EXERCISE —
Print the listing below again from the line that contains "Clear console with the circle-slash icon" onward, keeping every line exact and leaving out the lines before it.

SUPPLIED MATERIAL —

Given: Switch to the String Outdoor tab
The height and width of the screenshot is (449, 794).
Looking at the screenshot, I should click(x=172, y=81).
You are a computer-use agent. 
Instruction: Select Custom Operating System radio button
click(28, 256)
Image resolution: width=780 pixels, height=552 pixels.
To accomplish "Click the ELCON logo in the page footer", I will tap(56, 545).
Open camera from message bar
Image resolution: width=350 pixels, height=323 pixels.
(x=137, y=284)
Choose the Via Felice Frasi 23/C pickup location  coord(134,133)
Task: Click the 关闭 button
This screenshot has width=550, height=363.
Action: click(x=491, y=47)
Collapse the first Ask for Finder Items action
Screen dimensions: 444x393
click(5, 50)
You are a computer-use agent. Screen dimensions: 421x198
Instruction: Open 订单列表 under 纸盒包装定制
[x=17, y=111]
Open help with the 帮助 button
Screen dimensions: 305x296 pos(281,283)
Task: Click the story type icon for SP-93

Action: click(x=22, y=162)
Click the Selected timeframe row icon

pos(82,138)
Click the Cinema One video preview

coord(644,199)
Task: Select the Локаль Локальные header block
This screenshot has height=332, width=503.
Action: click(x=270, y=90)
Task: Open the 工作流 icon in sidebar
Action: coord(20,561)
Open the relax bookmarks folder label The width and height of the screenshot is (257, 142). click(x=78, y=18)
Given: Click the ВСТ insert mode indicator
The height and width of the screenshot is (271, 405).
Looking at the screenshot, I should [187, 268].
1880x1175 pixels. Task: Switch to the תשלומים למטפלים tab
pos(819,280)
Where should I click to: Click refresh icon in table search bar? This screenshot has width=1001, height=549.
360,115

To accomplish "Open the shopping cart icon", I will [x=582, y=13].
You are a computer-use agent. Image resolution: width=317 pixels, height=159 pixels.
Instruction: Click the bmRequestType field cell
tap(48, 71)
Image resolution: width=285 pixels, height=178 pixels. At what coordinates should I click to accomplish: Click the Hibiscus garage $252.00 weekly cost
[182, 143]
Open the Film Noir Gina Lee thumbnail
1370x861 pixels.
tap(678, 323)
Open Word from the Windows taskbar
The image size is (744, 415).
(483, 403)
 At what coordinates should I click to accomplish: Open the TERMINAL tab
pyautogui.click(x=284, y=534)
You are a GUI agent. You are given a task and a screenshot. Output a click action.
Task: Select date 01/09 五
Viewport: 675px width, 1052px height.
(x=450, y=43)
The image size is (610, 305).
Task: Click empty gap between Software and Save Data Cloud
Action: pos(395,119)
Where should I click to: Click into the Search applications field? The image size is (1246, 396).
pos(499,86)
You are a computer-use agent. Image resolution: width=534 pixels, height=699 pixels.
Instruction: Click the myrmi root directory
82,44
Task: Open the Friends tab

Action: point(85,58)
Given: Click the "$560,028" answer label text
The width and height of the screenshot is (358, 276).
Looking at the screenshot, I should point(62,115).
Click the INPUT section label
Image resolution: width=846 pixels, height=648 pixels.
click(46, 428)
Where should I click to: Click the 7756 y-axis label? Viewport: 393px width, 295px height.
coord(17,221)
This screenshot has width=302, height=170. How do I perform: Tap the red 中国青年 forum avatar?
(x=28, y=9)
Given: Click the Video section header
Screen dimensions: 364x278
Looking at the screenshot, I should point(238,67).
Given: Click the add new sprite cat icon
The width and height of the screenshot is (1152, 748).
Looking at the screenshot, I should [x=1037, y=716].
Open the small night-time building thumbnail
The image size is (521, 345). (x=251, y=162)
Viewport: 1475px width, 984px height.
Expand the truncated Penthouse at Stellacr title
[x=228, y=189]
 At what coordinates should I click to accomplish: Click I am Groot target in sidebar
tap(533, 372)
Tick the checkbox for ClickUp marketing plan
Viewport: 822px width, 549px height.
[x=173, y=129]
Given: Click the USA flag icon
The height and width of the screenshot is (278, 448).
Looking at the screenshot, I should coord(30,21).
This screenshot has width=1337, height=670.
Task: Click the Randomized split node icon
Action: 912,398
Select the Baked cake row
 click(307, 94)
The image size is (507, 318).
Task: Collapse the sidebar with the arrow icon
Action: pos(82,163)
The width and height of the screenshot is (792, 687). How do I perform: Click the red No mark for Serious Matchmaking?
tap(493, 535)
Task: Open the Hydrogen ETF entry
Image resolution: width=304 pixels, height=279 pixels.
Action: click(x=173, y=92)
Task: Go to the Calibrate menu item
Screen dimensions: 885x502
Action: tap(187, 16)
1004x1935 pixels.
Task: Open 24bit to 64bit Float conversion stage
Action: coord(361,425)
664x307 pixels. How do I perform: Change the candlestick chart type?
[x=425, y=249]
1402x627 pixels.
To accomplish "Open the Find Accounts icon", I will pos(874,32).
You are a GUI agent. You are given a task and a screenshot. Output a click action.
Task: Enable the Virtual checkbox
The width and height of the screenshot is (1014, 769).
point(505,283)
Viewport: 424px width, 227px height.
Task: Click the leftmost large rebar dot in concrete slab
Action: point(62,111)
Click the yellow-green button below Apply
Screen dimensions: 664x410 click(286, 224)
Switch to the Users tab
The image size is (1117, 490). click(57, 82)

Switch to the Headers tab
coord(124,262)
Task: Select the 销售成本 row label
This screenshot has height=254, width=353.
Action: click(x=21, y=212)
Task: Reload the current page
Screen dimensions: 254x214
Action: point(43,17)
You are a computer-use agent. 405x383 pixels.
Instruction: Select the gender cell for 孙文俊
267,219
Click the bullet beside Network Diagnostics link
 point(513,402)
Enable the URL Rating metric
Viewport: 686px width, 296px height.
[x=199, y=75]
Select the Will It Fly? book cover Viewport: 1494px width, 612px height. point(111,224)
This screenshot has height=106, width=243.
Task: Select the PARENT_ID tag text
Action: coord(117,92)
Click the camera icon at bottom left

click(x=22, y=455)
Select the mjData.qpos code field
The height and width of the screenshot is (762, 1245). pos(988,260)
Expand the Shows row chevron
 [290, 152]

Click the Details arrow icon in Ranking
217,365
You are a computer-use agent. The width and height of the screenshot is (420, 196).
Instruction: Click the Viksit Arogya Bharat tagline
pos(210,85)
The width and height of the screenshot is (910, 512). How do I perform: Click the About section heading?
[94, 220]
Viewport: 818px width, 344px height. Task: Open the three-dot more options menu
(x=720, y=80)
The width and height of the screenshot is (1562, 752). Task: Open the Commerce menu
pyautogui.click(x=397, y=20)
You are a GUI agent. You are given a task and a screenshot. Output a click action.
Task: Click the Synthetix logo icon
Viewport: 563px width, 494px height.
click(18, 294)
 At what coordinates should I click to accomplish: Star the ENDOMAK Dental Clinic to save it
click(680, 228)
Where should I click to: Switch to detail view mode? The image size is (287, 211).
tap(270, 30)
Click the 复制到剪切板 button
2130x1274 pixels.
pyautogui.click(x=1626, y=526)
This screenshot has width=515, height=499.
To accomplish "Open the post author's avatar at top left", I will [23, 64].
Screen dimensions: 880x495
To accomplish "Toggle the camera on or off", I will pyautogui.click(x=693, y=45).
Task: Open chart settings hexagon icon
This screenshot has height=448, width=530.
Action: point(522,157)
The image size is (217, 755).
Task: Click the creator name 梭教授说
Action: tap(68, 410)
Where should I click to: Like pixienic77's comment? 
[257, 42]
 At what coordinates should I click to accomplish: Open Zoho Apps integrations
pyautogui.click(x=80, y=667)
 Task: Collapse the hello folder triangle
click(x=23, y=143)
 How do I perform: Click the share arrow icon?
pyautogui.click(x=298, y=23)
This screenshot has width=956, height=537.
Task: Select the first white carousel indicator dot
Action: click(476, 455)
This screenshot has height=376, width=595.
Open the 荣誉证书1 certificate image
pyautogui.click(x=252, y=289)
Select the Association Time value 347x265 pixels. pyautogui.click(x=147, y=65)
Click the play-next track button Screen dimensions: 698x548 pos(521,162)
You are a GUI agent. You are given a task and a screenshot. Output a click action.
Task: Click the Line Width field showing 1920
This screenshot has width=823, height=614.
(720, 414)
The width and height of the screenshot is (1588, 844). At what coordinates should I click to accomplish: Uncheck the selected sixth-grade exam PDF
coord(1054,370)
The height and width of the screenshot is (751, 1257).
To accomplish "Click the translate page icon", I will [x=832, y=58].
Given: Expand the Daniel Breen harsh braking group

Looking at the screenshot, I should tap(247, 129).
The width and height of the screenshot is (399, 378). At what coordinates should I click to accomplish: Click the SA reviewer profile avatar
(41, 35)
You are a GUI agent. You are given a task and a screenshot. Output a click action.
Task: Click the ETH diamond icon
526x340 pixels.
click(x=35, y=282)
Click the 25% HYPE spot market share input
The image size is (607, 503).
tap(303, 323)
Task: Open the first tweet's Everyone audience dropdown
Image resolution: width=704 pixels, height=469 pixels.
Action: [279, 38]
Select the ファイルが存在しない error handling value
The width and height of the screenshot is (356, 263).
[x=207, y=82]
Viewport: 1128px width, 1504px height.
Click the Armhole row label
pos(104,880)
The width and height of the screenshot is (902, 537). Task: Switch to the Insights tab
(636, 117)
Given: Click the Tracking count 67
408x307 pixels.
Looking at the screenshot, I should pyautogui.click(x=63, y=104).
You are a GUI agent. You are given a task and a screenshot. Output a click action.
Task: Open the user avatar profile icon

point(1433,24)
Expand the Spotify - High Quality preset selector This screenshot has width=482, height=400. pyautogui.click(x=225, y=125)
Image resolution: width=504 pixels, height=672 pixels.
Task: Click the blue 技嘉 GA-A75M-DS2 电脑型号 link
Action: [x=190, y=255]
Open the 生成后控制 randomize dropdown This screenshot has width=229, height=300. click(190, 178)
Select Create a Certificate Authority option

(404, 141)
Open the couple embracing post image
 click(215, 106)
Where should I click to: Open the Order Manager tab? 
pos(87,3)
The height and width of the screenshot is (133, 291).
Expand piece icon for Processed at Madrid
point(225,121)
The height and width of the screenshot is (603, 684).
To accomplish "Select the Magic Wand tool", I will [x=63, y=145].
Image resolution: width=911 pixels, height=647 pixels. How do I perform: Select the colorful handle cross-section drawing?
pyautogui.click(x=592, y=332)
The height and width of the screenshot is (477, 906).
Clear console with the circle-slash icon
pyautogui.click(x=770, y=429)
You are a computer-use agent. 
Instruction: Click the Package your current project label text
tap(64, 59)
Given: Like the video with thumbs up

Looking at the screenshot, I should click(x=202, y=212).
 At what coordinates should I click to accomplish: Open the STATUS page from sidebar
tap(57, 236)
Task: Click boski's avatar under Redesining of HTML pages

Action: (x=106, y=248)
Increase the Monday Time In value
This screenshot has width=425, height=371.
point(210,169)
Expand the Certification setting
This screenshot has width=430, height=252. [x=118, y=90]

EXERCISE RESULT —
Clear console with the circle-slash icon
pyautogui.click(x=770, y=429)
You are a computer-use agent. 
Instruction: Click the Package your current project label text
tap(64, 59)
Given: Like the video with thumbs up

Looking at the screenshot, I should click(x=202, y=212).
 At what coordinates should I click to accomplish: Open the STATUS page from sidebar
tap(57, 236)
Task: Click boski's avatar under Redesining of HTML pages

Action: (x=106, y=248)
Increase the Monday Time In value
This screenshot has width=425, height=371.
point(210,169)
Expand the Certification setting
This screenshot has width=430, height=252. [x=118, y=90]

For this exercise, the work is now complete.